VORWORT – Düfte sind wie Tagebücher (Auszug)
Wir leben in einer vom Visuellen durchdrungenen Kultur, dem Akustischen widmen wir bei Weitem weniger Aufmerksamkeit, geht es aber ums Riechen, so fehlen uns oft Achtsamkeit, Bewusstsein und die richtigen Worte. – Der Geruchssinn ist ein nachgereihter Sinn.
In den Nischen einer Dingwelt des Benannten aber – alles und jedes lernen wir sukzessive mit einem Namen zu belegen –, in den Oasen der Sprachlosigkeit führt Duft ein anarchisch-poetisches Eigenleben.
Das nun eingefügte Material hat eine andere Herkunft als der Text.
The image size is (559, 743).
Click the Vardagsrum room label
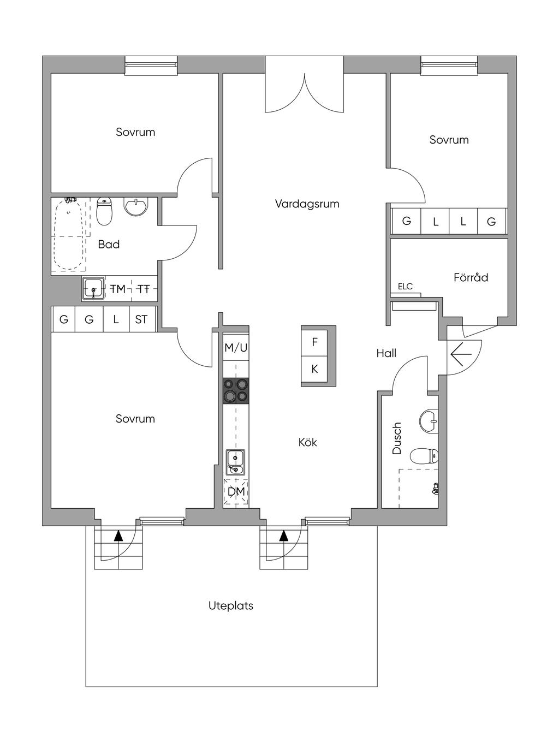pyautogui.click(x=307, y=204)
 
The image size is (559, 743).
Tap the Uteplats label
pyautogui.click(x=231, y=606)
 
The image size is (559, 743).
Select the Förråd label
pyautogui.click(x=471, y=277)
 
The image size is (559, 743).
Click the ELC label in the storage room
pyautogui.click(x=405, y=287)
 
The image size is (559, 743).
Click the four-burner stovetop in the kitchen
pyautogui.click(x=236, y=391)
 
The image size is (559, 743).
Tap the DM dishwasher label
pyautogui.click(x=236, y=492)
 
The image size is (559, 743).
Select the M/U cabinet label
pyautogui.click(x=236, y=348)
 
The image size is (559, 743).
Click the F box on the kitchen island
pyautogui.click(x=314, y=343)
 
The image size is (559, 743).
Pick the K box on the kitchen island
pyautogui.click(x=314, y=369)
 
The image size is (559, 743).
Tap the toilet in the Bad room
pyautogui.click(x=104, y=211)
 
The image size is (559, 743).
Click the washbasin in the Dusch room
pyautogui.click(x=429, y=421)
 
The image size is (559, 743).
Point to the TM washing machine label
pyautogui.click(x=118, y=289)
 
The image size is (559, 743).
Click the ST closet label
pyautogui.click(x=141, y=319)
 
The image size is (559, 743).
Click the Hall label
pyautogui.click(x=386, y=354)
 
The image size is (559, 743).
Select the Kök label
pyautogui.click(x=307, y=442)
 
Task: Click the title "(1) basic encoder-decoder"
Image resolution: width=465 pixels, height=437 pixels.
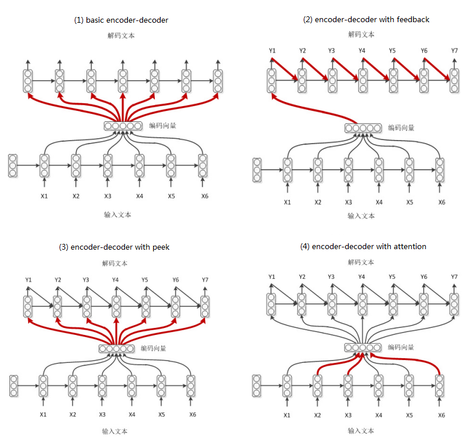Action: pos(121,20)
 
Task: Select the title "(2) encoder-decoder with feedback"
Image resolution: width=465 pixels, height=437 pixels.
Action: pos(366,19)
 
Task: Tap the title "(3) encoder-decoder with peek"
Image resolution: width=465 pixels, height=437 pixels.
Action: pos(114,247)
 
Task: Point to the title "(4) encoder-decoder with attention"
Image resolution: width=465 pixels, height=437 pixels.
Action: pos(363,246)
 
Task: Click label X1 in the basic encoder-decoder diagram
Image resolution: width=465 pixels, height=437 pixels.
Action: pos(44,195)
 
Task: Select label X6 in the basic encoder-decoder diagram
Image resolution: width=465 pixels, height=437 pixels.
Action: pos(204,195)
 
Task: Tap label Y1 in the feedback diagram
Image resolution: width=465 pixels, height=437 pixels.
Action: pos(272,51)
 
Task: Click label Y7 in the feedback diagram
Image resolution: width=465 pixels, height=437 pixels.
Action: pos(454,51)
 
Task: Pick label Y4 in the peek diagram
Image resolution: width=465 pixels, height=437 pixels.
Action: pos(116,280)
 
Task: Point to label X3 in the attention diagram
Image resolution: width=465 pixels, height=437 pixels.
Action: pos(348,415)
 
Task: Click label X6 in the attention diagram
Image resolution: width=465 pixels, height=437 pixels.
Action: pos(441,415)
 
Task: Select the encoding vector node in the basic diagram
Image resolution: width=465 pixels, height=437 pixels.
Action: pos(123,125)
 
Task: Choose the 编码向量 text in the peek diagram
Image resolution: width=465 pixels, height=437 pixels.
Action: pos(153,348)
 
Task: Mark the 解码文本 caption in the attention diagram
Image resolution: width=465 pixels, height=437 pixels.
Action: pos(361,263)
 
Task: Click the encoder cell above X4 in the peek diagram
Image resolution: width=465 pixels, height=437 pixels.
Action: pos(132,386)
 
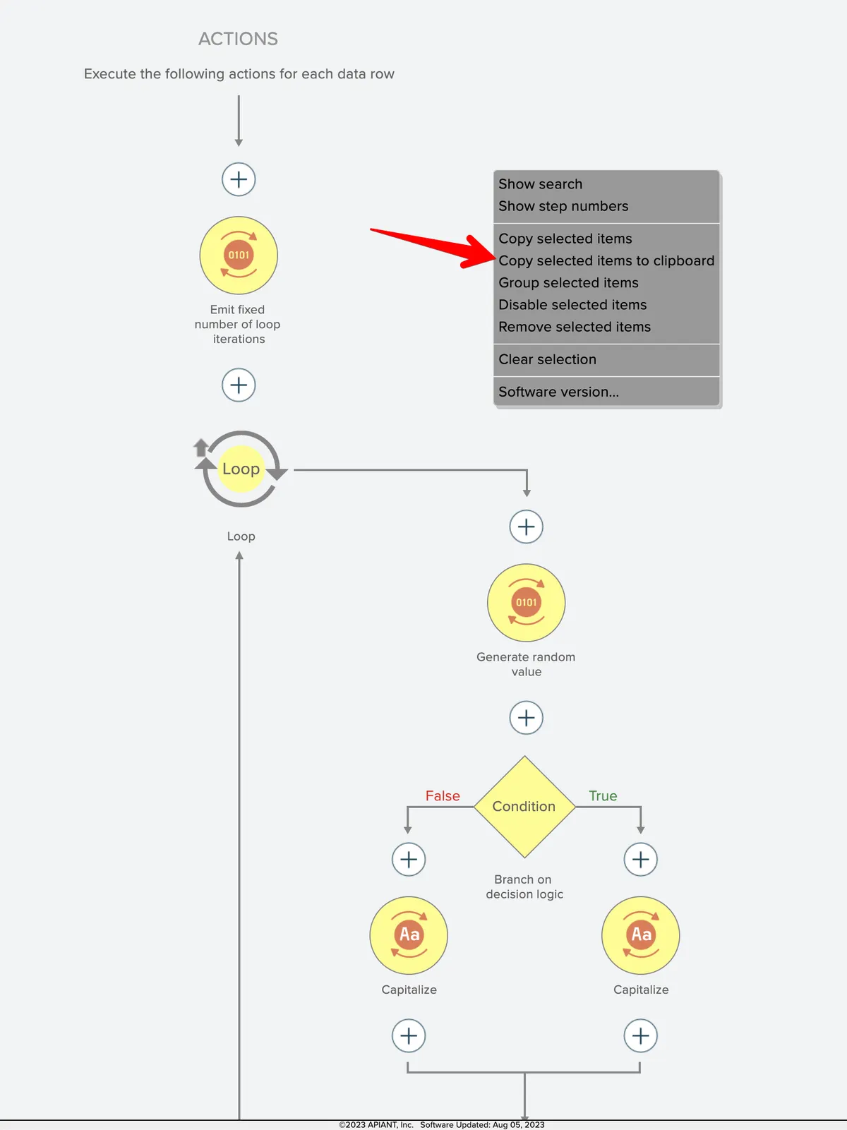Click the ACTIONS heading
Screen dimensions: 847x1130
click(238, 39)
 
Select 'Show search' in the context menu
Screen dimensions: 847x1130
click(540, 184)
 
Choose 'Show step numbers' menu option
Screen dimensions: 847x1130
click(563, 206)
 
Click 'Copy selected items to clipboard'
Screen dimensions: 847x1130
click(606, 260)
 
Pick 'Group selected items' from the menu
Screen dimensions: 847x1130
click(568, 282)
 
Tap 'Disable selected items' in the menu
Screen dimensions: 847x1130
click(572, 305)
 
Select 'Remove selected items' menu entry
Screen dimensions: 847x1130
click(575, 327)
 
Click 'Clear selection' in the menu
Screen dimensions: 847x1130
click(547, 359)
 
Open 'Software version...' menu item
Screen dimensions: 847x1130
click(558, 392)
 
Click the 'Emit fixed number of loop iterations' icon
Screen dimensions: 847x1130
click(239, 256)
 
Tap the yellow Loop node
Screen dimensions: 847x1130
click(241, 469)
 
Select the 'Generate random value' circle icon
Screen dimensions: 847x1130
click(526, 602)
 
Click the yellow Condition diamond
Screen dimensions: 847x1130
click(524, 807)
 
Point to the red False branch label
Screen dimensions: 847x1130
click(443, 796)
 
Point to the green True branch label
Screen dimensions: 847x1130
click(603, 796)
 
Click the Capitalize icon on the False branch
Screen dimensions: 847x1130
click(409, 935)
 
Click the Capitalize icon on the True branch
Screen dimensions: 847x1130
click(641, 935)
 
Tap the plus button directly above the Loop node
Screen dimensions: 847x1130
click(239, 385)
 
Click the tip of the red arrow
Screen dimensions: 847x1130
click(495, 258)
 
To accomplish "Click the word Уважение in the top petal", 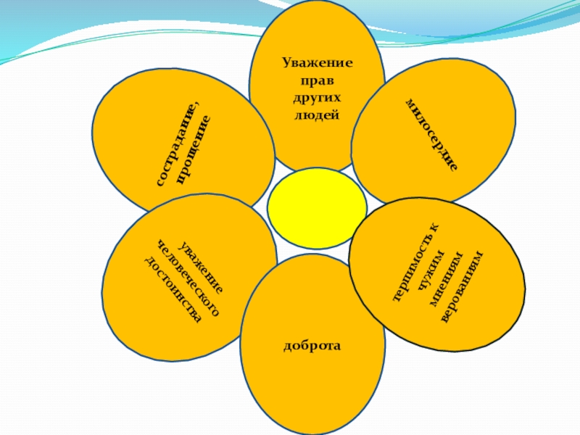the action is point(318,64).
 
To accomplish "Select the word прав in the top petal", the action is point(318,80).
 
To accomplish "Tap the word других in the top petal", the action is point(318,97).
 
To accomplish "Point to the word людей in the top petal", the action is point(318,114).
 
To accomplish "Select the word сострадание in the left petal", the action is point(176,144).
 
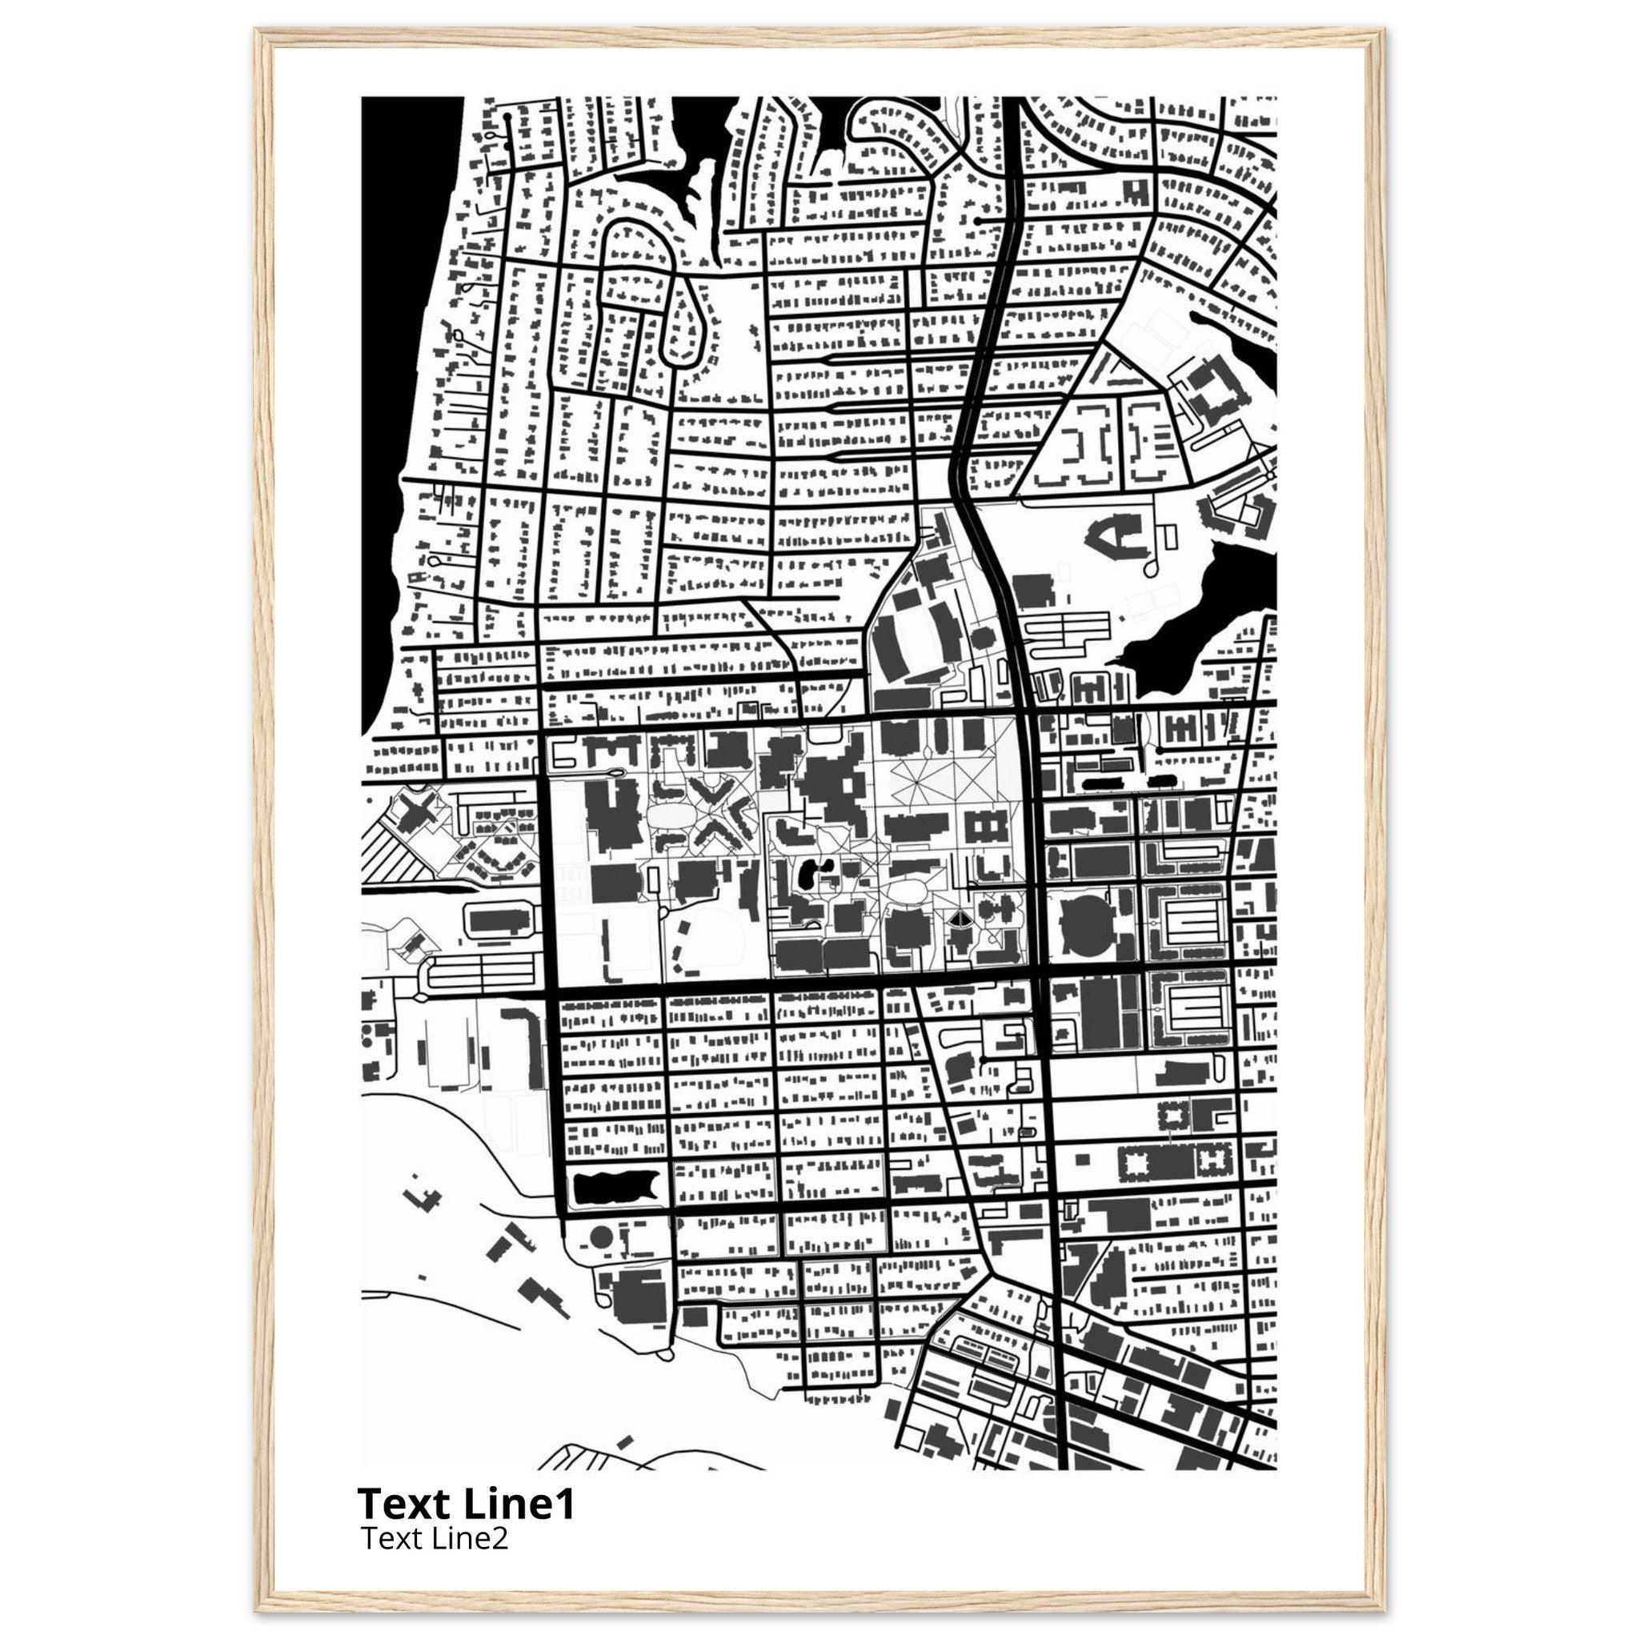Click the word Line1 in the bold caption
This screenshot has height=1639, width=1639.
pyautogui.click(x=519, y=1504)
Jenseits des völligen Erfassens durch Begriffe und der Gewichtung des Benennbaren entfaltet sich seine Wirkkraft in einem olfaktorischen Ausdruck reiner Gegenwart, als »Erinnerung aus der Tiefe der Zeit« (Doderer), als »Atemzug des Unbegrenzten« (Baudelaire).
Düfte verzaubern uns bereits als Kinder. Wir sind begeistert vom Riechen, von den sogenannten Wohlgerüchen wie auch von sinnlich-körperlichen, zumeist animalisch genannten Aromen.
Die Anwendung von Essenzen, das Räuchern mit Kräutern und Harzen nimmt in der Menschheitsgeschichte in unterschiedlichsten Zivilisationen und Religionen seit jeher einen ganz besonderen Stellenwert ein. Auf die Verwendung von Räucherstoffen in der griechisch-römischen Antike und der abendländischen Kultur verweist auch der Ursprung des Wortes Parfum, das auf das Lateinische per fumum, »durch Rauch, durch Dunst«, zurückgeht. Die Herstellung von duftenden Essenzen ist seit dem Altertum in den verschiedensten Kulturen überliefert.
Duftkreationen(1) können als molekulare Kunstwerke gesehen werden. Sie verfügen über eine ganz besondere Ausstrahlungskraft; dem duftenden Menschen wurde früh schon etwas sehr Anziehendes, Begehrenswertes zugesprochen.
Düfte sind wie Tagebücher, wie olfaktorische Briefe an die Liebsten, an Freunde, Mitmenschen, Zeitgenossen. Randvoll mit persönlicher Geschichte erzählen sie von Sehnsüchten, Begierden und Hoffnungen, in ihnen kommen Selbstdarstellung und Persönlichkeitsinszenierungen zum Ausdruck. Sie prägen das Vergangene, sind mit Erinnerungen verknüpft. (Jedem sein ganz persönlicher Proust-Effekt.) Ihre Form, ihr Stil, ihr Geist spiegeln die Zeichen der Zeit, die (sozio-)kulturellen Vorstellungen.